In this regard, the prudent seller will carefully consider which, if any, warranties he/she is prepared to give to the purchaser as part of the sale agreement.

Warranties are contractually enforceable "promises" made by the seller of a company to the purchaser dealing with the company's condition at the time of sale. They are intended to give the purchaser a right of redress against the seller of the company should undisclosed problems emerge later on which adversely affect the company's value.

For example, two common warranties which a prudent purchaser will always insist upon are that the company is tax compliant and that it is not involved in any contentious financial dispute. If a seller were to give these warranties at the time of sale, and then the company were to be pursued subsequently for outstanding taxes which were not disclosed or be sued as a result of an undisclosed dispute then the purchaser would have a right to sue the seller for these losses. The seller's exposure under the warranties is amplified where there is an agreement to accept deferred payments. This is because if the purchaser fails to make the future payments and the seller brings a claim, the purchaser can and often does attempt to bring a counterclaim alleging breach of warranty to muddy the waters.

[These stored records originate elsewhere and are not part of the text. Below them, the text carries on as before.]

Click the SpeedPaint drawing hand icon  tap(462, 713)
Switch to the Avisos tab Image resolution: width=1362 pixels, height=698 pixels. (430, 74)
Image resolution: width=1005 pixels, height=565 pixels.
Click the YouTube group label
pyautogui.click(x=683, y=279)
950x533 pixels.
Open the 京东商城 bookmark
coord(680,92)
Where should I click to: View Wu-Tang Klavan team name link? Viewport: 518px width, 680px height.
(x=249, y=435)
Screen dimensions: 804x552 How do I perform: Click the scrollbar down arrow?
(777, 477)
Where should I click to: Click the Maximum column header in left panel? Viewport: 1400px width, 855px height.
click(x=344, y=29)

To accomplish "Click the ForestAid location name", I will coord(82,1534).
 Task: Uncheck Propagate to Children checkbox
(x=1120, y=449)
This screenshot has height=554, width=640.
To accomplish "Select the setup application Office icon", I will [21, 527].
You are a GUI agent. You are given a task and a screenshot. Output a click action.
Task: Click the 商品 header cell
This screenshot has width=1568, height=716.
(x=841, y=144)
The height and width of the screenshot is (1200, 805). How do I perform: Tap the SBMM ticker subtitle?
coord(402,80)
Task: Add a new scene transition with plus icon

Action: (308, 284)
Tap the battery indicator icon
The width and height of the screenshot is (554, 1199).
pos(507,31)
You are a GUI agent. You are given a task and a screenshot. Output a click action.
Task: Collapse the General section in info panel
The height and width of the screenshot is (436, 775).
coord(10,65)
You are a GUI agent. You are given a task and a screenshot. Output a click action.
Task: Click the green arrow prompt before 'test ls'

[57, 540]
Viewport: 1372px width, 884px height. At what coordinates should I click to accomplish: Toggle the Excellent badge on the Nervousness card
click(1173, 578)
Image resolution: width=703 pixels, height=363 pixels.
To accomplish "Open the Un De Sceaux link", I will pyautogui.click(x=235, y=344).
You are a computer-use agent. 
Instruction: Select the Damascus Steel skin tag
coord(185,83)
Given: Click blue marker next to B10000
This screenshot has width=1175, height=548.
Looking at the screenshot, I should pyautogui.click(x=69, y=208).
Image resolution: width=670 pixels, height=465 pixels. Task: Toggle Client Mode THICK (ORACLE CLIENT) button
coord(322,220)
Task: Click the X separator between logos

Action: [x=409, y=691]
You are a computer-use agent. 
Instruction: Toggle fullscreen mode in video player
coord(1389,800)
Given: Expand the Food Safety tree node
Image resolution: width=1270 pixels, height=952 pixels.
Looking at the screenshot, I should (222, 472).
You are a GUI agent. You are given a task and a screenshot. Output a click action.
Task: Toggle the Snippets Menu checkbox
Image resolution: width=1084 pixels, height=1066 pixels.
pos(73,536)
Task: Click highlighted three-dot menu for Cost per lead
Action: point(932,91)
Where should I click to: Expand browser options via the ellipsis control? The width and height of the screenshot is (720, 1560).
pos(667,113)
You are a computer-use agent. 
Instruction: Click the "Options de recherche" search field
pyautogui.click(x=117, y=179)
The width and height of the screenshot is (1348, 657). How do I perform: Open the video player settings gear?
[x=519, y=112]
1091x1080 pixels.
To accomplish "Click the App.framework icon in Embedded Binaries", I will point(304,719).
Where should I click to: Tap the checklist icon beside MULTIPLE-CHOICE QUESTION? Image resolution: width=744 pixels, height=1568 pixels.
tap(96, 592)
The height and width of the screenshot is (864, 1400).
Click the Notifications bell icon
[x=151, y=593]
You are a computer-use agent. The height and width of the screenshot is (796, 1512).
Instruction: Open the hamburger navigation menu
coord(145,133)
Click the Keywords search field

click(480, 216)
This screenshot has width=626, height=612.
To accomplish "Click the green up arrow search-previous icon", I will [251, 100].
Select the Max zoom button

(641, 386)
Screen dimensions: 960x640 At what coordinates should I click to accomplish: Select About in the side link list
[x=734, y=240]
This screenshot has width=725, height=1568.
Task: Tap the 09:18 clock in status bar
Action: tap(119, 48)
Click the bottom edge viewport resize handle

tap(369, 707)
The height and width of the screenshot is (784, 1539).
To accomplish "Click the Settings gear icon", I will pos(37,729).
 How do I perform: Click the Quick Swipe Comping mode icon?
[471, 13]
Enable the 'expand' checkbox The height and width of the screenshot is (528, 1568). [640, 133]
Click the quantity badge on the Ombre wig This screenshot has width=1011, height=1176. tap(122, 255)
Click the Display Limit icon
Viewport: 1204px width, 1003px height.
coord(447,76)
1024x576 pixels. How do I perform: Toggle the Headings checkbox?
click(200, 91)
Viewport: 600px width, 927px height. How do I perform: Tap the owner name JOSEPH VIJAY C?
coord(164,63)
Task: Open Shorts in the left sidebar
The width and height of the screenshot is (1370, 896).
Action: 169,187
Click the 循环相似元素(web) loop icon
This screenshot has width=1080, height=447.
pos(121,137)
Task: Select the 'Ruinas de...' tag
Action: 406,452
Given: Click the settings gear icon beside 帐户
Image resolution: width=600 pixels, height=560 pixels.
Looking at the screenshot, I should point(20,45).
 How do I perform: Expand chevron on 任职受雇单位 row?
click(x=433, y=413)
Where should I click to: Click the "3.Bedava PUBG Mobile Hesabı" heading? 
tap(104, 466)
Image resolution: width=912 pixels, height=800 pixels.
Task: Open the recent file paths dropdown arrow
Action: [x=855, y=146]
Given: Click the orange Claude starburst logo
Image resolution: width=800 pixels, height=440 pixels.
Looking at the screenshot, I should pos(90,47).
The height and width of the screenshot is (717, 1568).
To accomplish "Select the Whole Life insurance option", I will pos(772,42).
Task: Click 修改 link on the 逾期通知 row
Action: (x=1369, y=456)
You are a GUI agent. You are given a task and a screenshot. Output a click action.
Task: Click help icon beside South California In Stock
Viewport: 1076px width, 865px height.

The bottom line is that the seller must ensure that he/she is comfortable with all the warranties as included in the sale agreement and that they are all correct - even if the purchaser is not pressing for evidence of accuracy at that stage. If the seller is not comfortable with any of the warranties the issues must be addressed prior to completion of the deal. The properly represented seller will seek to include provisions to limit his/her exposure under the warranties. Such provisions may impose a time limit for bringing a claim under the warranties and exclude minor claims below a specified value thereby capping total liability for breach of warranty.

Finally, the prudent seller will provide the purchaser with a standard disclosure letter prior to completion of the transaction. The disclosure letter is the seller's opportunity to disclose to the buyer any matters which qualify or contradict the warranties contained in the sale agreement. The seller's potential liability for a breach of warranty is reduced to the extent that a matter is fairly disclosed. The form and format of disclosure letters has evolved over time and has become fairly standard. The letter usually includes a number of "general disclosures" and also a series of "specific disclosures". It also normally has attached to it an indexed "disclosure bundle" containing the various documentation cross-referenced in the letter itself. The general disclosures cover matters that appear on public records and which it is fair to expect the buyer check with respect to the company, including, for example, property searches and a search of information held by Companies House and the Jamaica Intellectual Property Office. The specific disclosures cross refer to and qualify the warranties in the sale agreement. Where the seller knows that a warranty in the sale agreement is inaccurate then the seller should make a specific disclosure to the buyer to explain why that is the case. Should the purchaser proceed with the company acquisition notwithstanding the matters disclosed in the disclosure letter, then going forward the purchaser will not have a legal right of redress against the seller in respect of such matters.